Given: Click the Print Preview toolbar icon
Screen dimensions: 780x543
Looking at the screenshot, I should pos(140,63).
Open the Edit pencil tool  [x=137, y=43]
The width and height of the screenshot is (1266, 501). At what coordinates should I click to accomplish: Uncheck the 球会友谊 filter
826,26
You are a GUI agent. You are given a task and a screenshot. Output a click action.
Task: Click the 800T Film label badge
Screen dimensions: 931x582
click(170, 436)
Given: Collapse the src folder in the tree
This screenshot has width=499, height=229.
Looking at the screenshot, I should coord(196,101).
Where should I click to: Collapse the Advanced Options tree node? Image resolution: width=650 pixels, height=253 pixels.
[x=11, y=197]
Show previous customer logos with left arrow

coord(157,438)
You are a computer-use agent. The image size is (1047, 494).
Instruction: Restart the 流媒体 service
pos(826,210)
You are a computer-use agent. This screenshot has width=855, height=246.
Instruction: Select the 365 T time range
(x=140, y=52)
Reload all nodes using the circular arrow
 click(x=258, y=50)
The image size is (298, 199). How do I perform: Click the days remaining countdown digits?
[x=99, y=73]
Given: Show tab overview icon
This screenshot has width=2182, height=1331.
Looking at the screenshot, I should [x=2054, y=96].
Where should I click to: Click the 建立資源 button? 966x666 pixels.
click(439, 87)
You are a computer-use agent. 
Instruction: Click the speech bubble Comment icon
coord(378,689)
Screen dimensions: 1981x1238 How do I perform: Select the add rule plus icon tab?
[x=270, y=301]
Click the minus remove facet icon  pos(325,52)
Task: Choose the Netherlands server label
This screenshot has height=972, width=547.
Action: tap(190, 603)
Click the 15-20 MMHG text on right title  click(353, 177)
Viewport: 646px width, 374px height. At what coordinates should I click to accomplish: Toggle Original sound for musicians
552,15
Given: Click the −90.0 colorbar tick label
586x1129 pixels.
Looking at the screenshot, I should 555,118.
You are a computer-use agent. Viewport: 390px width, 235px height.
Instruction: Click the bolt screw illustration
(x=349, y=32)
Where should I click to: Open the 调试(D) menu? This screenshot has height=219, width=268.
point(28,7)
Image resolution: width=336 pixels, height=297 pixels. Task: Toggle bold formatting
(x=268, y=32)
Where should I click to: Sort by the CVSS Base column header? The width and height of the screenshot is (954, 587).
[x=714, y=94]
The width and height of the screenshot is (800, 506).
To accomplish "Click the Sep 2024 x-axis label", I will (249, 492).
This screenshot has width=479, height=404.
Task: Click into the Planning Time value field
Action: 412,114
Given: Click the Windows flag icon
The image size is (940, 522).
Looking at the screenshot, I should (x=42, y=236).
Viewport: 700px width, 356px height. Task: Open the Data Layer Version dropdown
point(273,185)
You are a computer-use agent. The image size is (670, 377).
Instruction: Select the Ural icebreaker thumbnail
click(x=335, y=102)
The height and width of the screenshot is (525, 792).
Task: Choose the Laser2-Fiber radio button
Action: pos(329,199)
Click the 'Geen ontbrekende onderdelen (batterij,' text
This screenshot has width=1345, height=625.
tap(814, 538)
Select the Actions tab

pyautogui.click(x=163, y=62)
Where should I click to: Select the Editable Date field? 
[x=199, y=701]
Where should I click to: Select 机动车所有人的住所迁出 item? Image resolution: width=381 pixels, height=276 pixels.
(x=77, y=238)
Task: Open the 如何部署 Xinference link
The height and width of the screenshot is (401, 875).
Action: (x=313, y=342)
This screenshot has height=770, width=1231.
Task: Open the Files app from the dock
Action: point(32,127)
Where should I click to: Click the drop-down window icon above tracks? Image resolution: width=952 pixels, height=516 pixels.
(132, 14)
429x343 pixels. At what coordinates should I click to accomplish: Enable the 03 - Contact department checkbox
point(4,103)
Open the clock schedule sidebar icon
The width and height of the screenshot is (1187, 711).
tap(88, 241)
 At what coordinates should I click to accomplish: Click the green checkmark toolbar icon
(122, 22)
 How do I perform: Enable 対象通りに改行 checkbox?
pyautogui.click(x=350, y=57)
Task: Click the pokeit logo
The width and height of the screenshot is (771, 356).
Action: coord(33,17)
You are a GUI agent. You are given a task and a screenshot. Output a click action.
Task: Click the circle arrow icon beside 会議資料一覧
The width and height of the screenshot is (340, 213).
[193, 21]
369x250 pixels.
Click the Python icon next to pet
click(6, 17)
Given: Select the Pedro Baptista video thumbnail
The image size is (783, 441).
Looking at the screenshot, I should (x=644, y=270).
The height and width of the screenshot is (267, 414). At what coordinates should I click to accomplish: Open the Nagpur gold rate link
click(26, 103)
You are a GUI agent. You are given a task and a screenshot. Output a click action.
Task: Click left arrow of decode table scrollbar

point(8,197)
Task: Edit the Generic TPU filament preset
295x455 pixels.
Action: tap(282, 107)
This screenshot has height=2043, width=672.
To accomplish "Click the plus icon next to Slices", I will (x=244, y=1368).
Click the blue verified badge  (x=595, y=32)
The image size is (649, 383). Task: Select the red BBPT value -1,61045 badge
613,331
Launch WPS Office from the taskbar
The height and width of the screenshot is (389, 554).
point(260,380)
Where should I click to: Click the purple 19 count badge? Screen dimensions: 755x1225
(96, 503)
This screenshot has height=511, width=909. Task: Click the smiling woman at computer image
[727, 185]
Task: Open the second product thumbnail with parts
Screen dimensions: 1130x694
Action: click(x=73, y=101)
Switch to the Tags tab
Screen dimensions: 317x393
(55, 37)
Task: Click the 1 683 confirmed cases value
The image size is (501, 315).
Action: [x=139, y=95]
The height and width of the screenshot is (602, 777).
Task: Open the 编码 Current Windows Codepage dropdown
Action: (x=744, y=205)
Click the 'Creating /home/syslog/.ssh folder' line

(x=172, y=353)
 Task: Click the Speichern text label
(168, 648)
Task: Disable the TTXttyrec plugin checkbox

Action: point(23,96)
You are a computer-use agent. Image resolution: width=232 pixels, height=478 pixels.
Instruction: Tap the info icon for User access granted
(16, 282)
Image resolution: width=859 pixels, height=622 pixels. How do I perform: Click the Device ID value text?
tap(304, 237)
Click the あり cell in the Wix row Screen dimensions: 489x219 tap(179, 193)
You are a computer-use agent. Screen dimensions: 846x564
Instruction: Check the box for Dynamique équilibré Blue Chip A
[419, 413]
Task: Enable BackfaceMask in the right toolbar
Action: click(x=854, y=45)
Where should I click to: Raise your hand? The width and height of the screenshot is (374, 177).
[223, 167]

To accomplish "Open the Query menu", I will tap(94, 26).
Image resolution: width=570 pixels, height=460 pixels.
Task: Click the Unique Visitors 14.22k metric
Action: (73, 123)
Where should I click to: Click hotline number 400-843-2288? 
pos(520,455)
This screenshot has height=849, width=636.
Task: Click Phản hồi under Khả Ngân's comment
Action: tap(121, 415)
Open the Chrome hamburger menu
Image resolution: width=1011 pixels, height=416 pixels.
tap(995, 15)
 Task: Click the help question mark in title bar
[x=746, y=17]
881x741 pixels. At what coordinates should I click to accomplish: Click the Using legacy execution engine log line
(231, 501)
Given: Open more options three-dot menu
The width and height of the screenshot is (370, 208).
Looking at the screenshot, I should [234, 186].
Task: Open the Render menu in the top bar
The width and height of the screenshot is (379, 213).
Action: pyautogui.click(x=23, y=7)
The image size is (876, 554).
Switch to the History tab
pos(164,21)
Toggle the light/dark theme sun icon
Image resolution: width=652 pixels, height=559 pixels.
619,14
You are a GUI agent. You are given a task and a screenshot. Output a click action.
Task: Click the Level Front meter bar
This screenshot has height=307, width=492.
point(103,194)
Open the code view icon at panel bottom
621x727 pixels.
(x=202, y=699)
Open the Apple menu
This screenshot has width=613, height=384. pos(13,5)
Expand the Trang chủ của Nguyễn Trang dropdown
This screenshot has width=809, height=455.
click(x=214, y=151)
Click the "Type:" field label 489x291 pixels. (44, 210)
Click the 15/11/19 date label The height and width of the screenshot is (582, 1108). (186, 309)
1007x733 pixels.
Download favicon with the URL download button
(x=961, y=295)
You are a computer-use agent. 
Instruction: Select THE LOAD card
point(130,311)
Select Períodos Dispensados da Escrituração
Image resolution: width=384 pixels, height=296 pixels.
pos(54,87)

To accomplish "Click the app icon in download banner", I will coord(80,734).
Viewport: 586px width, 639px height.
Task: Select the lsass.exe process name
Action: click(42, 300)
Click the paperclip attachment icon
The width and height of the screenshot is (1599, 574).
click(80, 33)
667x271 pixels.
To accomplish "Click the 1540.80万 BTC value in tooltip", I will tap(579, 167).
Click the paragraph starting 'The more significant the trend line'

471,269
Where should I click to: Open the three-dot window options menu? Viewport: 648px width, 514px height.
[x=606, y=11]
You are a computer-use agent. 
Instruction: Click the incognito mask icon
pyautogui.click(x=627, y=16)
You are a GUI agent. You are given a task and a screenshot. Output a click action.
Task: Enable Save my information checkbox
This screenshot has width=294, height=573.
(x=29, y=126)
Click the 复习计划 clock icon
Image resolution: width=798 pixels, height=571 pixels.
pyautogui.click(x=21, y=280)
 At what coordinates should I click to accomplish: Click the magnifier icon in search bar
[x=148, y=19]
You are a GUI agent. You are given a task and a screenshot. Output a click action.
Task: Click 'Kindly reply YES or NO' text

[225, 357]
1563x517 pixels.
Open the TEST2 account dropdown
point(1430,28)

+ + + + +

WRITTEN INSTRUCTION
Render the lines of the data above as a numbered list, starting at the line that contains "This screenshot has height=511, width=909." and ending at the line that contains "Click the あり", both included. Leave out any blank lines.

WORKED ANSWER
1. This screenshot has height=511, width=909. Task: Click the smiling woman at computer image
2. [727, 185]
3. Task: Open the second product thumbnail with parts
4. Screen dimensions: 1130x694
5. Action: click(x=73, y=101)
6. Switch to the Tags tab
7. Screen dimensions: 317x393
8. (55, 37)
9. Task: Click the 1 683 confirmed cases value
10. The image size is (501, 315).
11. Action: [x=139, y=95]
12. The height and width of the screenshot is (602, 777).
13. Task: Open the 编码 Current Windows Codepage dropdown
14. Action: (x=744, y=205)
15. Click the 'Creating /home/syslog/.ssh folder' line
16. (x=172, y=353)
17.  Task: Click the Speichern text label
18. (168, 648)
19. Task: Disable the TTXttyrec plugin checkbox
20. Action: point(23,96)
21. You are a computer-use agent. Image resolution: width=232 pixels, height=478 pixels.
22. Instruction: Tap the info icon for User access granted
23. (16, 282)
24. Image resolution: width=859 pixels, height=622 pixels. How do I perform: Click the Device ID value text?
25. tap(304, 237)
26. Click the あり cell in the Wix row Screen dimensions: 489x219 tap(179, 193)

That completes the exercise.